In PBS Energo A.S. v Bester Generacion UK Limited, the Court considered whether to enforce an adjudicator’s decision where the claimant had allegedly obtained the decision by fraud.
Bester Generacion UK Limited (Bester) engaged PBS Energo A.S. (PBS) under a sub-contract to design, build and commission a new biomass plant. Disputes arose between the parties and in May 2017 PBS gave notice of its intention to terminate the sub-contract.
PBS commenced an adjudication seeking payment for the work done prior to termination. One of the main issues was whether PBS should give credit for bespoke equipment which it had procured, but which it had not delivered at the time of termination. Bester argued that PBS could mitigate its loss by selling those items, whereas PBS argued that the equipment was being held to Bester’s order and would be delivered to Bester upon payment.
The adjudicator agreed with PBS and ordered Bester to pay £1.7 million plus interest. Bester refused to pay and PBS applied for summary enforcement of the adjudicator’s decision.
During the summary judgment hearing, and for the first time, Bester alleged that the adjudicator’s decision had been procured by fraud. In particular, PBS’s representation that certain equipment would be delivered to Bester proved to be false and there was evidence that PBS knew those representations were untrue at the time they were made in the adjudication.
The Judge decided it was properly arguable on the evidence before him that PBS had obtained the adjudication decision by fraud, and declined to give summary judgment enforcing the decision.

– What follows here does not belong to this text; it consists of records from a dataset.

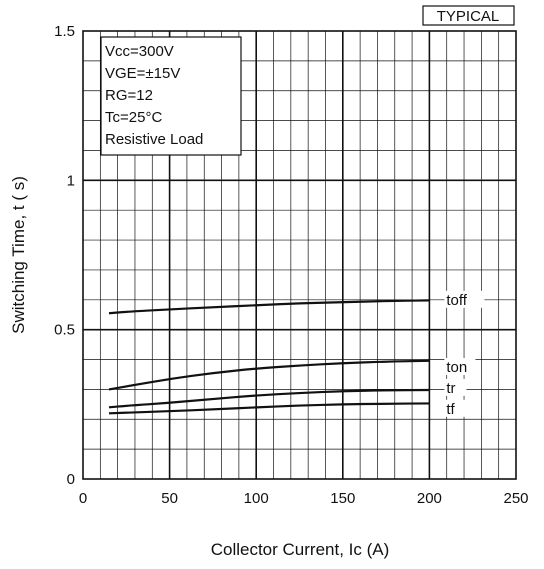 The height and width of the screenshot is (569, 544). What do you see at coordinates (18, 255) in the screenshot?
I see `y-axis-title: Switching Time, t ( s)` at bounding box center [18, 255].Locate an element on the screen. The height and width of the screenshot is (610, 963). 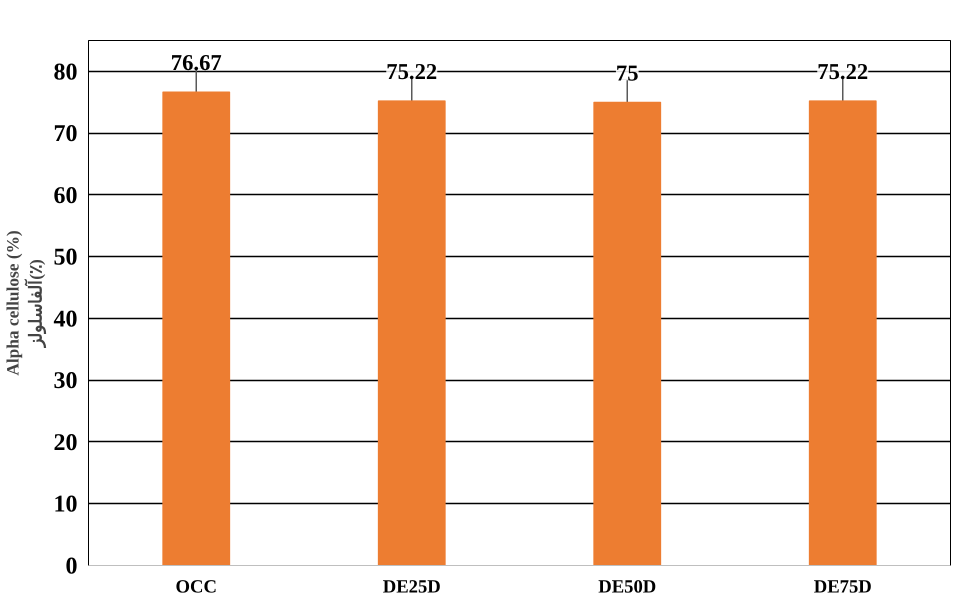
x-tick-label: OCC is located at coordinates (196, 587). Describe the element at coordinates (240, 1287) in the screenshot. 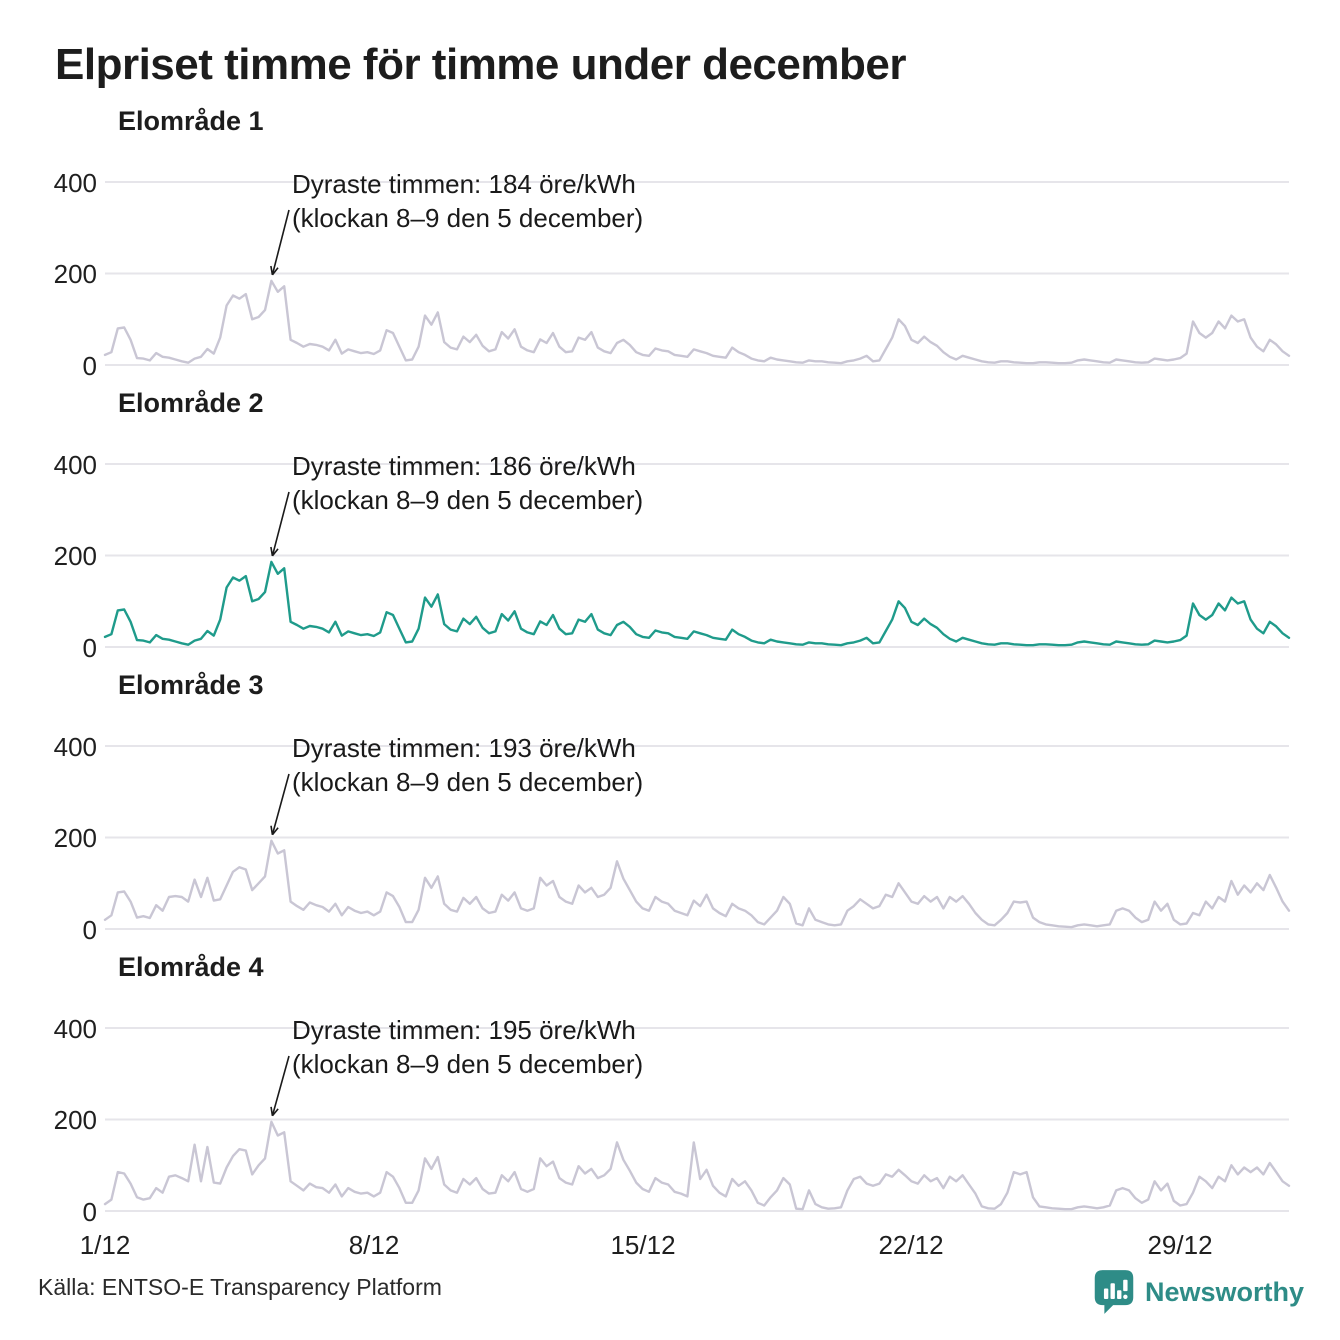

I see `source-note: Källa: ENTSO-E Transparency Platform` at that location.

In reaching his decision, the Judge concluded that Bester could not have raised the fraud allegations during the adjudication as it was not aware that the equipment was not being held to order at the time. This was important, as the decision would probably have been different if the allegation of fraud had been considered and decided by the adjudicator as part of the adjudication.

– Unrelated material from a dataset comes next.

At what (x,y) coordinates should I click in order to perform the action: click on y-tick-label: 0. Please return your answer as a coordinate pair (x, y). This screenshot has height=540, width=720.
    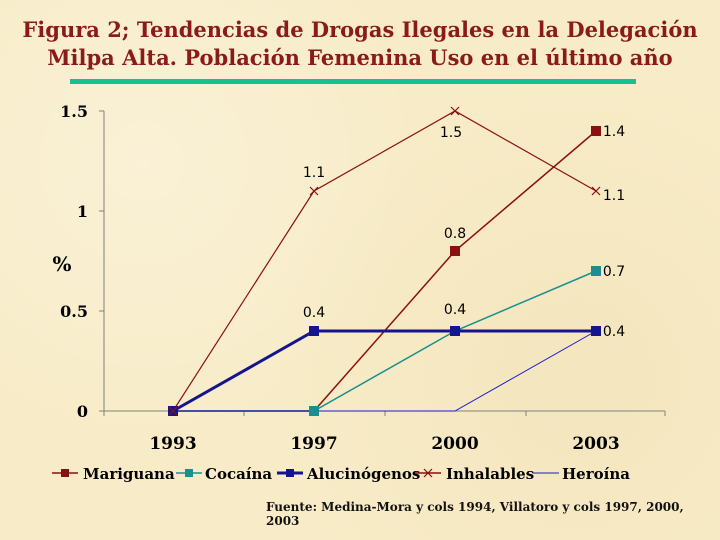
    Looking at the image, I should click on (82, 412).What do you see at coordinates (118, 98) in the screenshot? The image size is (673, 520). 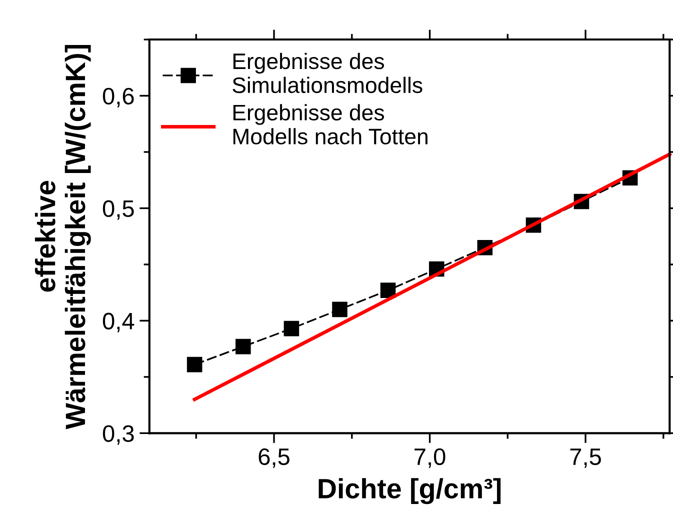 I see `y-tick-label: 0,6` at bounding box center [118, 98].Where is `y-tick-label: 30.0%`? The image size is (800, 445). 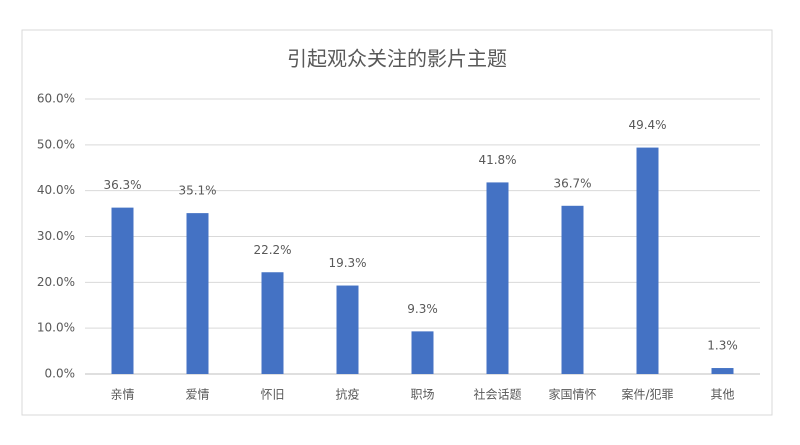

This case makes it clear that the courts will not allow their procedures – including adjudication enforcement – to be used to facilitate fraud. Where it can be shown that an adjudication decision was obtained by a fraud that was not reasonably discovered until after the adjudication, the Court will decline to enforce the decision by way of summary judgment.

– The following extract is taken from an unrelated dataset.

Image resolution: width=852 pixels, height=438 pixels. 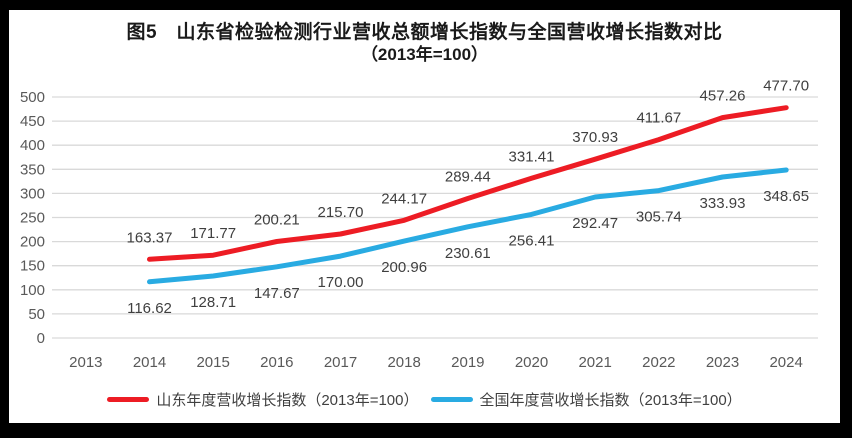 I want to click on data-label: 215.70, so click(x=341, y=212).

It is clear, however, that this does not signal a departure from the general policy in favour of summary enforcement. Indeed, the Judge made it clear that an allegation of fraud will not, by itself, be sufficient to defeat enforcement; the allegation needs to be supported by credible evidence and the fraud must have been discovered after the adjudication. On any view, these criteria are only likely to be met in exceptional cases.